◆ **Brief**: Reproduce the following entries verbatim, each one complete.
START The data
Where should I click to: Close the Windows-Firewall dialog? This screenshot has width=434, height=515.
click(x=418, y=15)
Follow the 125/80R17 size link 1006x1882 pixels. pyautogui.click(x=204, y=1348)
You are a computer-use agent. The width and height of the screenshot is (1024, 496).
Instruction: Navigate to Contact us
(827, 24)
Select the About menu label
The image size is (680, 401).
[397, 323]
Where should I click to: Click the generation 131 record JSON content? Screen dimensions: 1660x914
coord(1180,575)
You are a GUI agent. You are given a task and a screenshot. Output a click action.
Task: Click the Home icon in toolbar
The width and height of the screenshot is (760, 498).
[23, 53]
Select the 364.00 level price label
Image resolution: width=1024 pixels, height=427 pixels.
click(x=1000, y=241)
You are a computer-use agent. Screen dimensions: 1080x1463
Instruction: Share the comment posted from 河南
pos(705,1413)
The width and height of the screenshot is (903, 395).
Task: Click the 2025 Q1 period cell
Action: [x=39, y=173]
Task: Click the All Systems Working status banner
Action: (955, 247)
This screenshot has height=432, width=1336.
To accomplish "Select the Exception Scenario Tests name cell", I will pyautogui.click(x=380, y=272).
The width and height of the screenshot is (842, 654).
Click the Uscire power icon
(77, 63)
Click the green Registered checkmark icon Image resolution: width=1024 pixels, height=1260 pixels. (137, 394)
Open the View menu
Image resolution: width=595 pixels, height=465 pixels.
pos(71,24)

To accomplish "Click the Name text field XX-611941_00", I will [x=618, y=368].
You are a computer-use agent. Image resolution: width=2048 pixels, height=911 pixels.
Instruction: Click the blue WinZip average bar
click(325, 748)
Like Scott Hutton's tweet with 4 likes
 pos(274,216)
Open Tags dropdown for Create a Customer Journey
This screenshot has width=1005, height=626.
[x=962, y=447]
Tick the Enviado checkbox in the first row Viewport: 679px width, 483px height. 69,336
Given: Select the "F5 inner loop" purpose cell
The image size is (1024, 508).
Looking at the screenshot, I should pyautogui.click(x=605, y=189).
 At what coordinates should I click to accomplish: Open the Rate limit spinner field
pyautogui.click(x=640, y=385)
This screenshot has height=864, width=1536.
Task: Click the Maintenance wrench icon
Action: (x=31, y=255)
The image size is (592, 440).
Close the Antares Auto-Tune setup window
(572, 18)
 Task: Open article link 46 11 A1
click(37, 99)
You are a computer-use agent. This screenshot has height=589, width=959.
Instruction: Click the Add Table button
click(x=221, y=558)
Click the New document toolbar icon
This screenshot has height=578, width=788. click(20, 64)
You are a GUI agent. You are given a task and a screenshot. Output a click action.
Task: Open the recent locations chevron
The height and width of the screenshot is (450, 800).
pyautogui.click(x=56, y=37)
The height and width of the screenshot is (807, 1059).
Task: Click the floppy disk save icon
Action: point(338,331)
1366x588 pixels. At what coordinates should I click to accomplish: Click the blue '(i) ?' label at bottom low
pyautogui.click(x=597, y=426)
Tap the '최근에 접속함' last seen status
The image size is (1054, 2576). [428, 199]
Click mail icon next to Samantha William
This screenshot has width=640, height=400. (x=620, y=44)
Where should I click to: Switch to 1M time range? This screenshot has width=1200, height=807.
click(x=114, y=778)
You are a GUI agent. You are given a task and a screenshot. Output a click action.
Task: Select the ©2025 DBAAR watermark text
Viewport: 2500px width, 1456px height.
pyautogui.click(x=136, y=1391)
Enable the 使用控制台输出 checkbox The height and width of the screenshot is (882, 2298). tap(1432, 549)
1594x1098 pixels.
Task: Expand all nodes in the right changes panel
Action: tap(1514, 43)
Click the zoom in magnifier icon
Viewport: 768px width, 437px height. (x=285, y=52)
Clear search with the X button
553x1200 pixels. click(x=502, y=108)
END The data
◆ **Task result**:
Where should I click to: Close the Windows-Firewall dialog? This screenshot has width=434, height=515.
click(x=418, y=15)
Follow the 125/80R17 size link 1006x1882 pixels. pyautogui.click(x=204, y=1348)
You are a computer-use agent. The width and height of the screenshot is (1024, 496).
Instruction: Navigate to Contact us
(827, 24)
Select the About menu label
The image size is (680, 401).
[397, 323]
Where should I click to: Click the generation 131 record JSON content? Screen dimensions: 1660x914
coord(1180,575)
You are a GUI agent. You are given a task and a screenshot. Output a click action.
Task: Click the Home icon in toolbar
The width and height of the screenshot is (760, 498).
[23, 53]
Select the 364.00 level price label
Image resolution: width=1024 pixels, height=427 pixels.
click(x=1000, y=241)
You are a computer-use agent. Screen dimensions: 1080x1463
Instruction: Share the comment posted from 河南
pos(705,1413)
The width and height of the screenshot is (903, 395).
Task: Click the 2025 Q1 period cell
Action: [x=39, y=173]
Task: Click the All Systems Working status banner
Action: (955, 247)
This screenshot has height=432, width=1336.
To accomplish "Select the Exception Scenario Tests name cell", I will pyautogui.click(x=380, y=272).
The width and height of the screenshot is (842, 654).
Click the Uscire power icon
(77, 63)
Click the green Registered checkmark icon Image resolution: width=1024 pixels, height=1260 pixels. (137, 394)
Open the View menu
Image resolution: width=595 pixels, height=465 pixels.
pos(71,24)

To accomplish "Click the Name text field XX-611941_00", I will [x=618, y=368].
You are a computer-use agent. Image resolution: width=2048 pixels, height=911 pixels.
Instruction: Click the blue WinZip average bar
click(325, 748)
Like Scott Hutton's tweet with 4 likes
 pos(274,216)
Open Tags dropdown for Create a Customer Journey
This screenshot has width=1005, height=626.
[x=962, y=447]
Tick the Enviado checkbox in the first row Viewport: 679px width, 483px height. 69,336
Given: Select the "F5 inner loop" purpose cell
The image size is (1024, 508).
Looking at the screenshot, I should pyautogui.click(x=605, y=189).
 At what coordinates should I click to accomplish: Open the Rate limit spinner field
pyautogui.click(x=640, y=385)
This screenshot has height=864, width=1536.
Task: Click the Maintenance wrench icon
Action: (x=31, y=255)
The image size is (592, 440).
Close the Antares Auto-Tune setup window
(572, 18)
 Task: Open article link 46 11 A1
click(37, 99)
You are a computer-use agent. This screenshot has height=589, width=959.
Instruction: Click the Add Table button
click(x=221, y=558)
Click the New document toolbar icon
This screenshot has height=578, width=788. click(20, 64)
You are a GUI agent. You are given a task and a screenshot. Output a click action.
Task: Open the recent locations chevron
The height and width of the screenshot is (450, 800).
pyautogui.click(x=56, y=37)
The height and width of the screenshot is (807, 1059).
Task: Click the floppy disk save icon
Action: point(338,331)
1366x588 pixels. At what coordinates should I click to accomplish: Click the blue '(i) ?' label at bottom low
pyautogui.click(x=597, y=426)
Tap the '최근에 접속함' last seen status
The image size is (1054, 2576). [428, 199]
Click mail icon next to Samantha William
This screenshot has width=640, height=400. (x=620, y=44)
Where should I click to: Switch to 1M time range? This screenshot has width=1200, height=807.
click(x=114, y=778)
You are a GUI agent. You are given a task and a screenshot. Output a click action.
Task: Select the ©2025 DBAAR watermark text
Viewport: 2500px width, 1456px height.
pyautogui.click(x=136, y=1391)
Enable the 使用控制台输出 checkbox The height and width of the screenshot is (882, 2298). tap(1432, 549)
1594x1098 pixels.
Task: Expand all nodes in the right changes panel
Action: tap(1514, 43)
Click the zoom in magnifier icon
Viewport: 768px width, 437px height. (x=285, y=52)
Clear search with the X button
553x1200 pixels. click(x=502, y=108)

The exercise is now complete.